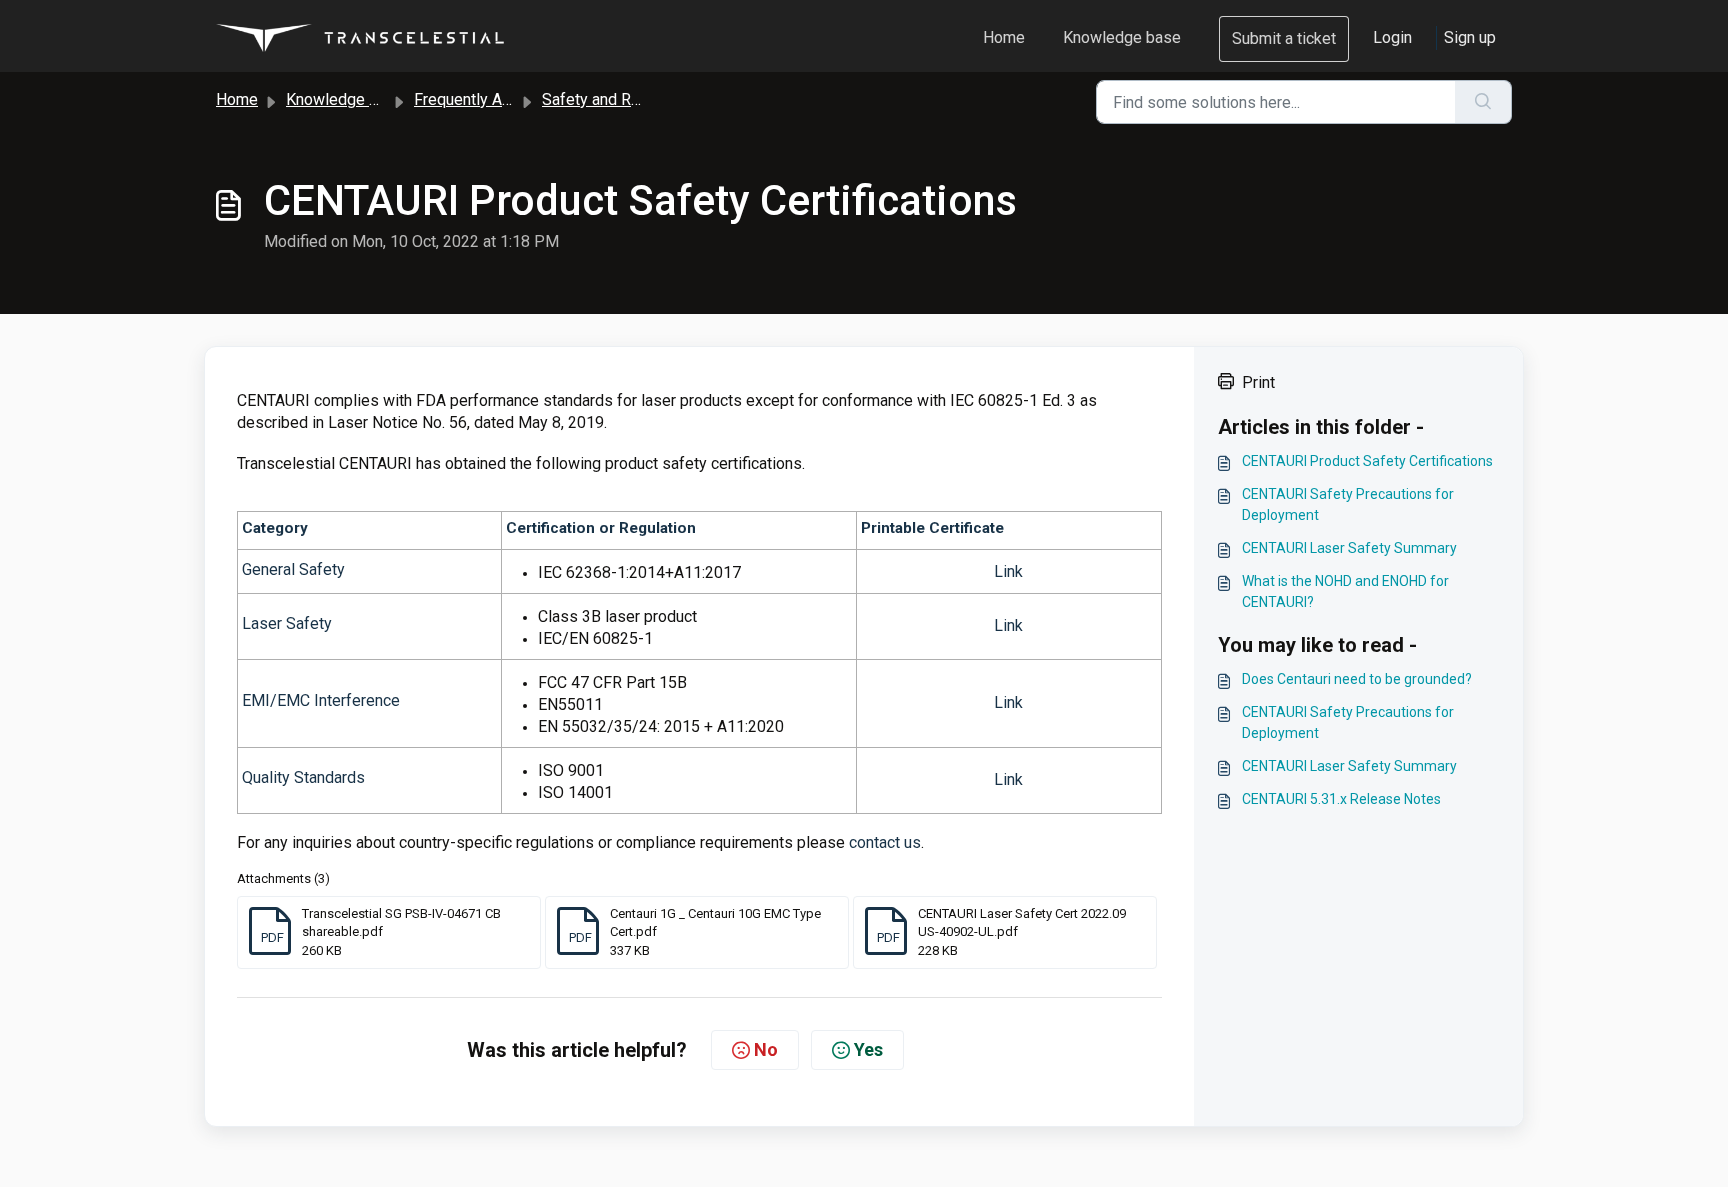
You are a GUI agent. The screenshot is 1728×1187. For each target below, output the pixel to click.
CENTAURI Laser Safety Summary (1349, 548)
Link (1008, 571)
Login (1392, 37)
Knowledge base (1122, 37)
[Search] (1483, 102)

--- --- ---

Retype the listing above exactly. Pictures are not part of the copy.

You are a GUI agent. The screenshot is 1728×1187. For each target below, output the pixel to click.
CENTAURI Laser Safety Summary (1349, 548)
Link (1008, 571)
Login (1392, 37)
Knowledge base (1122, 37)
[Search] (1483, 102)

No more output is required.